No one was injured, but the FAA said Wednesday it had suspended the air traffic controller for falling asleep at work and being out of communication.

The suspension is the second this month for the FAA, which has investigated at least five lapses this year in airports around the country — four involving controllers falling asleep on the job. The FAA announced Wednesday it was immediately putting a second controller on the midnight shift at 27 airports around the country that currently use one controller overnight.

"I am totally outraged by these incidents. This is absolutely unacceptable," Transportation Secretary Ray LaHood said in a statement. "The American public trusts us to run a safe system. Safety is our number one priority and I am committed to working 24/7 until these problems are corrected."

While the controller's suspension seems to be a disciplinary action, airport chief Krys Bart indicated that blame didn't just rest with the sleeping official, but with the system that left the airport and its runways solely in one person's hands.

"The flying public needs an assurance from the FAA that this situation will be addressed at all airports," Bart said. "We must have adequate staffing."
While LaHood's quick response to the cry for help coming from airports like Reno-Tahoe is being applauded today, his direction to amp up staffing may not be enough to address a deeper problem in the air traffic control force.

Rules are one thing, but there's also a staffing crisis underway in the industry.
In the last few years, several studies have documented how air traffic controllers are overworked in terms of hours and work-related stresses, and understaffed: in this decade, more than half of the air traffic controllers in the country will be forced to retire, and there's not yet enough people in the pipeline to replace them.

The highly specialized field of air safety isn't the easiest career to get into. Controllers are responsible not just for negotiating runway traffic, but policing the skies for about a 50-mile radius around their towers. It's a high-stress position that requires eagle-eye attention on the job, which is difficult for anyone to keep up for a straight eight-hour shift; and many air traffic control units work rotating shifts in order to keep airports staffed round-the-clock.

One can't be more than 31 years old to be hired and entered into the 3-to-5 years worth of training it takes to become certified, because the federal government mandates that controllers retire by age 56.

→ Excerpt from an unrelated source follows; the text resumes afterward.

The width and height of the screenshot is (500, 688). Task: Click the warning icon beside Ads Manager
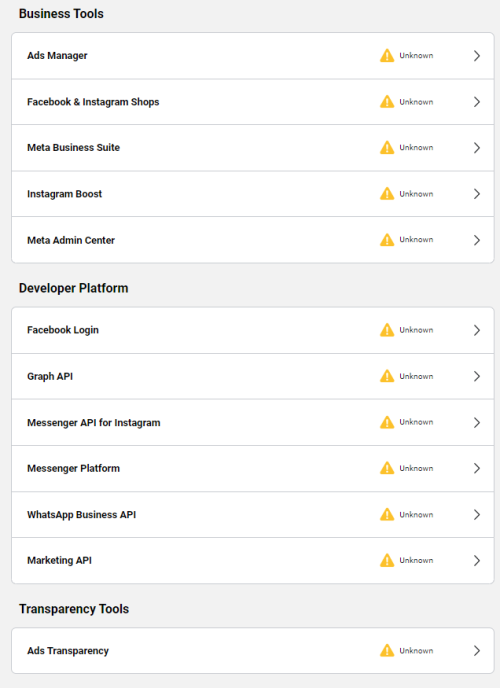387,56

While air traffic controllers are considered especially "essential" national personnel, as we learned in the run-up to a potential government shutdown last week, Congress hasn't yet corrected the problem.

Aviation safety was a major focus of the FAA Reauthorization bill that the Senate passed in February by a vote of 87-8. Nevada Senators Harry Reid and John Ensign both voted in favor of the legislation.

But the House passed a different version of the bill, that funds the Federal Aviation Administration at about $4 billion less.

That may sound good in a time of deficit reduction — and the House legislation did contain an instruction not to let the cuts compromise aviation safety — but FAA officials have warned that the House's bill would force them to furlough several hundred safety employees.

"It's dangerous. It doesn't protect passengers, it imperils passengers," Reid said of the House's bill.
The House's bill passed by a vote of 223-196, with Nevada Republicans Dean Heller and Joe Heck voting for it, and Nevada Democrat Shelley Berkley voting against it.

The two pieces of legislation are now going through the conferencing process, where their dissimilar provisions will be resolved before each house of Congress will be asked to pass the revised version again.
Reid, who flies in and out of Reno several times a year, took a moment on the Senate floor Wednesday to marvel that no one was injured in Wednesday morning's incident, especially given what he called the "terribly rough" air conditions at the Reno-Tahoe airport as a result of wind constantly coming down into the valley off the Sierra Nevada Mountain range nearby.

He urged the congressional conferees, when considering the reauthorizations that are supposed to modernize the country's aviation system, to fulfill what he called Congress' "key role" in mitigating and correcting the inadequacies of airport safety precautions as well.

"Last night's near tragedy reminds us that the state of the art structures and the best tech works only as well as the people operating them," Reid said.